BAM Magazine
September 20, 1996
Robyn Hitchcock, Moss Elixir
(Warner Bros.)
++½
by Greg Heller
Robyn Hitchcock has finally officially split from those pesky Egyptians. Besides not having made a decent album with the group since 1991's Perspex Island (and some would argue even that was crap compared to 1986's Element Of Light), the one-time Soft Boy now concedes -- in that special British way -- to having "lost the band habit". After several years of relative silence, the then label-less Hitchcock began recording Moss Elixir back in 1994. Soon after, Rhino released an (overly?) ambitious Robyn Hitchcock nine-album retrospective, and Warner Bros. picked up the Folk flower-boy to bring the world this confusing effort: equal parts delicate Folk and long-winded nonsense.
A primarily solo-acoustic record (backed where necessary by the occasionally haunting violin of long-term sidekick Deni Bonet), Moss Elixir reaffirms Hitchcock's devotion to the often troubling ideology of music-as-poetry. Kicking off with "Sinister But She Was Happy", Hitchcock continues his long tradition of female description over a rolling violin and melodic background electric guitar. Sounding more McCartney than ever, "The Devil's Radio" (complete with psychedelic slide whistle) is a somewhat gorgeous tirade against Robyn's hatred of choice: mass media. With an even sharper tongue in "Filthy Bird", he laments the boob-tube nation: "Look at the massacre on cable/But you know it won't happen here/We're all too busy watching massacres on cable".
With its warped horns and maniacal laugh tracks, Moss Elixir is more Syd Barret than Dylan. From the Blues twang of "Man With a Woman's Shadow" (with guest freak friend and former Beefheart backbone Morris Tepper) to the jangly strumming on "I Am Not Me", this is clearly his most musically accomplished work in years. But -- call it American-simpleton syndrome if you like -- I still think he reaches, both structurally and lyrically. There are awkward breakdowns and bridges all over the place, and the tales he weaves suffer from terminal wordiness. Take "Filthy Bird": "Look at me down there on the viaduct/Covered in grease and lime and scales/Mummering thank you to the gravel, and the gales".

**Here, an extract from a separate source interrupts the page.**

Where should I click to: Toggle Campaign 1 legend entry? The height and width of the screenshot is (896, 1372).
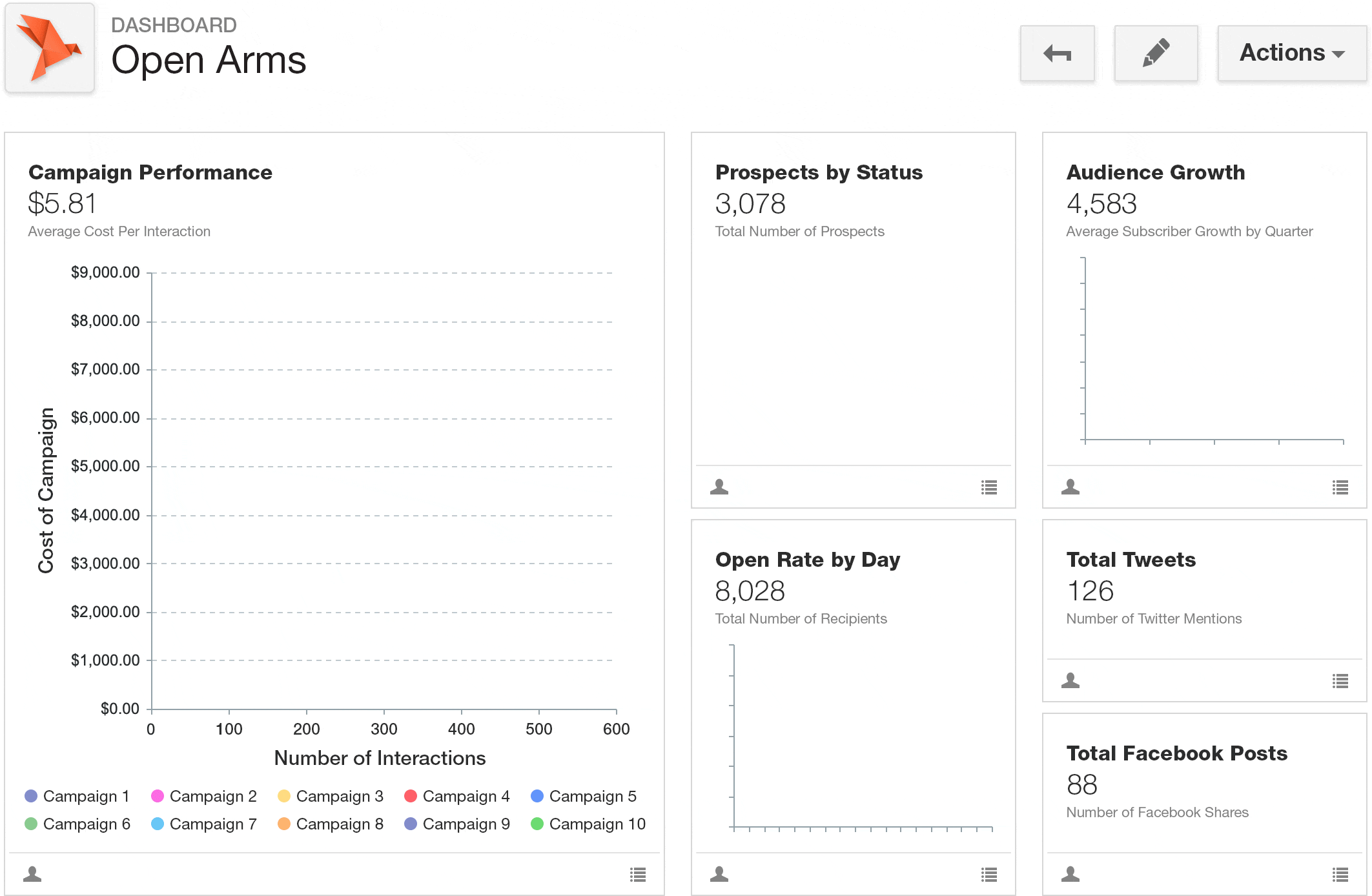click(x=77, y=796)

There's an identity crisis going on here. Moss Elixir, perhaps like Hitchcock himself, wants to be simple but can't. Just when you think he's hit a nice stride, he'll come right back spouting some jumbled garbage like, "What's your mother for?/Not a launch pad for your father", and you'll be scratching your head all over again. Then again, there might be some real genius in here -- and I'm just not smart enough to find it.